Она не сопротивлялась. Их лица сблизились.
– Надо вызвать амбуланс и съездить в госпиталь. Госпиталь рядом. Я вас провожу.
Последняя фраза решила дело. Ираклия поманила перспектива остаться вдвоем с Леной в амбулансе. Там не будет свидетелей, появится возможность ее обнять, а дальше – как повезет. Ираклий чувствовал, что нравится Лене. Он привык нравиться, у него не было комплексов.
Госпиталь действительно оказался рядом. Ираклий ничего не успел из задуманного.
Врачи – серьезные, деловитые – быстро организовали исследование сосудов. Эта процедура называлась «ангиография»: сделали в паху разрез и просунули зонд.
Лена стояла рядом. При ней было неудобно обнаруживать страх. Ираклий шутил, а врачи мрачнели.
Ангиограмма показала, что правая нисходящая артерия на девяносто пять процентов забита холестеролом. Кровь едва пробивается к сердцу. Этого русского нельзя выпускать из больницы. Он может умереть в любой момент. Его поджидает обширный инфаркт миокарда. Русскому необходима срочная операция на сердце: обойти забитый отрезок, сделать обходную дугу, восстановить кровообращение.

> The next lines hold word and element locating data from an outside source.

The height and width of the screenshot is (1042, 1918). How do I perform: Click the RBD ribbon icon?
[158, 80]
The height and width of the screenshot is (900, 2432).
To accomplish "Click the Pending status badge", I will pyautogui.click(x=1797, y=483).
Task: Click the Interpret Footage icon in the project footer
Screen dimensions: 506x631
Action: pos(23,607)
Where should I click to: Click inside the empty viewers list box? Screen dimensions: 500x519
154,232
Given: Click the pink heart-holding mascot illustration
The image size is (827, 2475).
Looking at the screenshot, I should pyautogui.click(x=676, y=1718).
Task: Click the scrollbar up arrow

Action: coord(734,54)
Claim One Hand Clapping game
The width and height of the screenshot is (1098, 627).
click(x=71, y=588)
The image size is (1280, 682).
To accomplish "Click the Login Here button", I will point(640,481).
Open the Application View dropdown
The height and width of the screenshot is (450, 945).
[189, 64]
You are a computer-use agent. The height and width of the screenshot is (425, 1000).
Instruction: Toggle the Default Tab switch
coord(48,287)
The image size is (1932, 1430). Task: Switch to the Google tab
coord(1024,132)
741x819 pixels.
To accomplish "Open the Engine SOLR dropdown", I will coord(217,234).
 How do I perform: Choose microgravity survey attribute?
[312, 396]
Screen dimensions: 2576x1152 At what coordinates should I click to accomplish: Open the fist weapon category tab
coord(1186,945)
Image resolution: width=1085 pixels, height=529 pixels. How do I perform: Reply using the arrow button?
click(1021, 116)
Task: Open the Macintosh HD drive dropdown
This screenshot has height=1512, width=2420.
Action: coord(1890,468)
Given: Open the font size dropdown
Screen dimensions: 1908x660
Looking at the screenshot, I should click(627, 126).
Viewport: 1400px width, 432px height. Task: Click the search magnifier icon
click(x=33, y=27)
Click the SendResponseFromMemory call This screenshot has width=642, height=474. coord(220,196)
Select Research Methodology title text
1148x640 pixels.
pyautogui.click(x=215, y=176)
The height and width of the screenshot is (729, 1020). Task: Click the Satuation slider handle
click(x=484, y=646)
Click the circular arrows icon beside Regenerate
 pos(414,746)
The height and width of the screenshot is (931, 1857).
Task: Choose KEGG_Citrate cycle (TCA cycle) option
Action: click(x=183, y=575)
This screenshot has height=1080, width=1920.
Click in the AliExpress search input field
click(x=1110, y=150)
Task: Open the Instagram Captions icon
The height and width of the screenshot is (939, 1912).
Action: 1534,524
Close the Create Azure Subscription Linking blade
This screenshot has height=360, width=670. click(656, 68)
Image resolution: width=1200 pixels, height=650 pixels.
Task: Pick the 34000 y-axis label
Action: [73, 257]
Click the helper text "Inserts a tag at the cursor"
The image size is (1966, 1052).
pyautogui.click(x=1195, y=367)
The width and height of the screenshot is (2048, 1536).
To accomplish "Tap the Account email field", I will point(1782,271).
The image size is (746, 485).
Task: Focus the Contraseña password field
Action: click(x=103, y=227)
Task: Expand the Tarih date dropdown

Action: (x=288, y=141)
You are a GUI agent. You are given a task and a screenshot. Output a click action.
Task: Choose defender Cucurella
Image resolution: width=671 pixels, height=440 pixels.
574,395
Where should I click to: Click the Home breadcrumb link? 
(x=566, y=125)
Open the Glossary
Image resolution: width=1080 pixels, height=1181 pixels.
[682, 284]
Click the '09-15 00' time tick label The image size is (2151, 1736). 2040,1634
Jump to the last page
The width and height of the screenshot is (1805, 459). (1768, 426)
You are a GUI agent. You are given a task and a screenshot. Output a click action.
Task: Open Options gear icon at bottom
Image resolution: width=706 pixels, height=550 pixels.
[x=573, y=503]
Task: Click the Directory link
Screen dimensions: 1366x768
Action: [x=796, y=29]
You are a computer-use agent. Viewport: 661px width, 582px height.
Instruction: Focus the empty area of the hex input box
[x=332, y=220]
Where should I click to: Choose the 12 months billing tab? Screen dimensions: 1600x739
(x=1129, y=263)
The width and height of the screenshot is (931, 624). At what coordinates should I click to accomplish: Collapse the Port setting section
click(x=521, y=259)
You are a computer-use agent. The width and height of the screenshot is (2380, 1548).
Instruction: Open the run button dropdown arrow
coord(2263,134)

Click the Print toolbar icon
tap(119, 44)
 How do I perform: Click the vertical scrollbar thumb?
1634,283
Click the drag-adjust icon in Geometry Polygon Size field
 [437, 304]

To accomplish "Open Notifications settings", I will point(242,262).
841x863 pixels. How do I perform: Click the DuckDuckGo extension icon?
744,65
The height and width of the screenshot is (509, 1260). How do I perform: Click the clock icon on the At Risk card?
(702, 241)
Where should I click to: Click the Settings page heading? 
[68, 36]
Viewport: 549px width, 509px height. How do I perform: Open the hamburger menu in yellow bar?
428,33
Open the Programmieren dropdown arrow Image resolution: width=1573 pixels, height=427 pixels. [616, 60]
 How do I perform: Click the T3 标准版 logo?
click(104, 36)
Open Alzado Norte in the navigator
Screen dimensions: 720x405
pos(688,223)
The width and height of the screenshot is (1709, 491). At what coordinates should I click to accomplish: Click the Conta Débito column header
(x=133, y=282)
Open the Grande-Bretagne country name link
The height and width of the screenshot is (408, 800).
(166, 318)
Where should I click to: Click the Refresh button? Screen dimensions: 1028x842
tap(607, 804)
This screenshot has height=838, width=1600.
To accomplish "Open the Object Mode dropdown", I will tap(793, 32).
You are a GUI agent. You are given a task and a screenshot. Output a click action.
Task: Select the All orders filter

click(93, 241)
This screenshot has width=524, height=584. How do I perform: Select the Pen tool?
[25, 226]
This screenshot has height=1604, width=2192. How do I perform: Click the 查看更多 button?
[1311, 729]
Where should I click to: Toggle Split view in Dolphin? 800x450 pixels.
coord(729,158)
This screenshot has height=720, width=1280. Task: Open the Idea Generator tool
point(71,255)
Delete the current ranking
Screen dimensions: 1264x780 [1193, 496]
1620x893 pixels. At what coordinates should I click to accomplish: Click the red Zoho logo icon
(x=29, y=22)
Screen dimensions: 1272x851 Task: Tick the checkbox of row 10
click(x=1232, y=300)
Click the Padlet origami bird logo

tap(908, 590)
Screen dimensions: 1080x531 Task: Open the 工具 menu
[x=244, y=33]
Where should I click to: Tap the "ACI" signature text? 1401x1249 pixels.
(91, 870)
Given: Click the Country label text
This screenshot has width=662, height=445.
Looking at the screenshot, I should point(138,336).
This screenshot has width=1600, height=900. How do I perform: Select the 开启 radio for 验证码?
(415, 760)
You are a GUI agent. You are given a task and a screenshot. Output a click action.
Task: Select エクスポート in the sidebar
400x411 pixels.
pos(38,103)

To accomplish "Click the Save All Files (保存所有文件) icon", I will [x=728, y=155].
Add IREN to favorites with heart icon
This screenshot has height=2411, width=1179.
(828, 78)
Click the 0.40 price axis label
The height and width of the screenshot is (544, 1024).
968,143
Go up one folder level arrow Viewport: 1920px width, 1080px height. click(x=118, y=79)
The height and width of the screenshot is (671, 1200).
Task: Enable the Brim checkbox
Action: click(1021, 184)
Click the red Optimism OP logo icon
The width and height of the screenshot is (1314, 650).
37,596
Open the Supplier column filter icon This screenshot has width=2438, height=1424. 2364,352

В России таких операций еще не делали. Люди пачками умирали от разрыва сердца. Сегодня, в двадцать первом веке, эти операции называются шунтированием, и они привычные, рутинные, как аппендицит. Но тогда была вторая половина двадцатого века и кардиохирургия только набирала обороты.
Врач-китаец обернулся к Лене:
– Необходима срочная операция…
Лена перевела, не снимая с лица улыбку.
– Какая еще операция? – опешил Ираклий.
– Тебе повезло. Этот госпиталь – лучшее место в Америке. Тебя отремонтируют, и через четыре дня выйдешь как новенький. Здесь долго не держат.
Лена взяла Ираклия за руку. Это было похоже на обещание. Через четыре дня они встретятся, и ничто им не помешает.
Лена улыбалась. Гордый грузин скрыл свое смятение и подчинился.
Саму операцию Ираклий, конечно же, не помнил. Глубокий наркоз отшиб мозги. На выходе из наркоза он услышал слова доктора-китайца:
– У него один выход – долгие прогулки. Сердце должно работать как насос. Проталкивать по сосудам плохую кровь.
Ираклий подумал: «Почему плохую?» – и отключился.
Ему привиделась Нана. Он открыл глаза. Не привиделась. У постели стояла настоящая Нана Джорджадзе. Она прилетела из Тбилиси. Была напугана. Ее лицо дрожало. И Ираклий тоже глубинно испугался. Испугался небытия. Как это вдруг его не будет нигде и никогда? Только темнота и холод, черный квадрат Малевича. Он страстно захотел жить, жить и только жить.
На кино наплевать. И на Лену тоже наплевать – кто она ему?
Ираклий медленно выплывал из облака боли.